Tools like PerfView  and Windows Performance Analyzer (formally XPERF) can be used immediately for (1) and (2) above.  This blog is about doing (3).  You can also watch the video of me going through the steps below. 

When you log events to an ETW event stream, in ETW parlance, you are creating a ETW Event Provider.    Sadly, historically creating a ETW event provider has been a non-trivial task, which writing an XML 'Schema manifest' and  using a specialized tool (MC.exe) to generate source code to link into your application.   You also need to register the provider using another obscure tool (WEVTUTIL) when your application was deployed.    This discouraged most users from ever building their own ETW providers, which is a shame because it is a powerful feature of ETW. 

To fix this, we have added the System.Diagnostics.Tracing.EventSource type to  Version V4.5 of the .NET Runtime (Now available for download, as a release candidate.  It will officially ship later in 2012).   It makes writing ETW provider as simple as writing just a few lines of code.    In this blog entry I will demonstrate just how easy it is to log your own events to the ETW data stream and thus make the OS ETW data EVEN MORE USEFUL by correlating it with what you are doing in your code.    

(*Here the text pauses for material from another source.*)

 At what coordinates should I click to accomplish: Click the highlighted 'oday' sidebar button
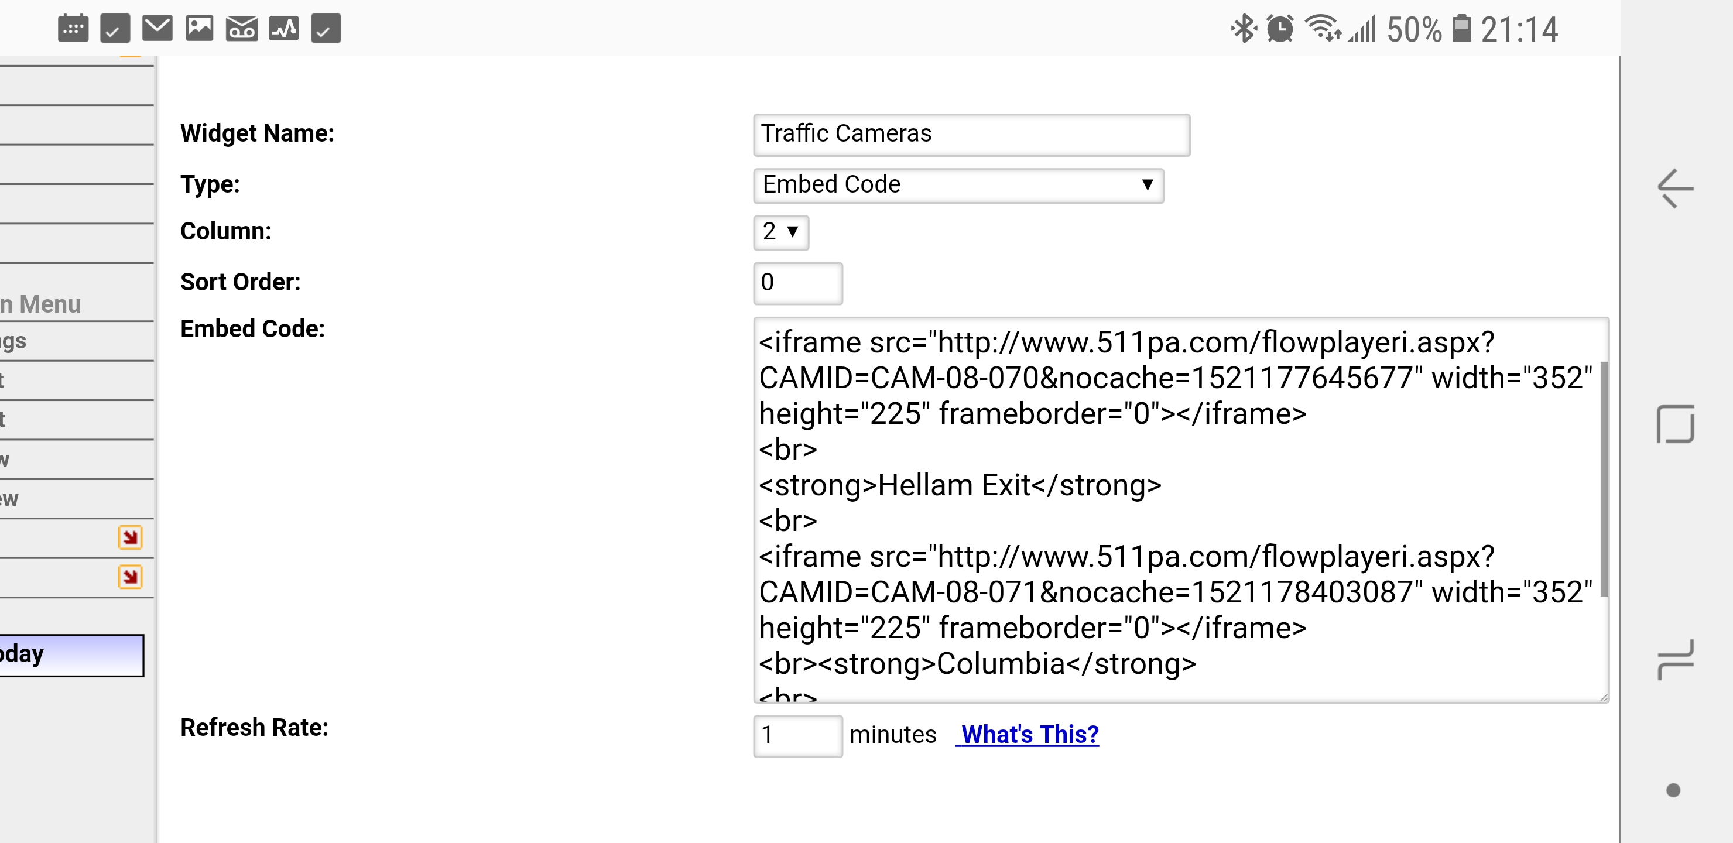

The first step in logging ETW events is to decide what we need to log.  We need to decide on a name for the provider, as well as the events and all their payloads.   You can do this with just a few lines of code using EventSource.   For example the code

sealed class MinimalEventSource : EventSource
{
    public void Load(long ImageBase, string Name) { WriteEvent(1, ImageBase, Name); }

    public static MinimalEventSource Log = new MinimalEventSource();
}

defines a new ETW provider called 'MinimalEventSource' (by default the name of your subclass of EventSource) and defines a event called 'Load' which has a payload which consists of long value called 'ImageBase' and a string called 'Name'.    So for (the text in blue), we are just specifing what we want (what the 'shape' of the event is).   Ideally this is all that we would specify, however to 'hook it up' we need to write a SMALL amount of 'boiler plate' code.  This code is purple above where we pass the data to the 'WriteEvent' function, along with the 'Event ID' (this number starts at 1, and increases for each event you add to your provider).    EventSource does the rest.   That is not so bad!

The code in green simply creates a global variable called 'Log' which holds our EventSource (typically you only make one for the whole app).    Now we can generate events simply by typing 

MinimalEventSource.Log.Load(10, "MyFile");

TADA!   you have just written the code necessary to write your very first ETW event.     So, how do you turn it on.    This is where PerfVIew comes into play.   If you are not familiar with PerfView check out the Tutorial Videos.   Perfview has some special support for EventSources that make it particularly easy to use .    Lets assume we compiled the code above into an application called 'EventSourceDemo.exe'.   To run that program with the 'MinimalEventSource turned on we can do

PerfView /OnlyProviders=*MinimalEventSource run eventSourceDemo.exe

This command turns on MinimalEventSource (do not forget the *, that * indicates is important and I will explain it in a later posting).   The /OnlyProviders tells PerfView to ONLY turn on the listed providers (normally it turns on a default set of CLR and Kernel Events).   The 'run' command then specifies that the rest of the command line should be executed as a command while those providers are active.   The result is a file (because we did not specify it is called 'PerfViewData.etl').   After creating that file PerfView immediately opens it.    The result is probably a display that looks like this

 On the left, you wee the PerfViewData.etl file that was just created.  If you open it you see various 'Views' of the data in that file. The one we care about right now is is the 'Events' view.   Double clicking on that brings up the Event Viewer.  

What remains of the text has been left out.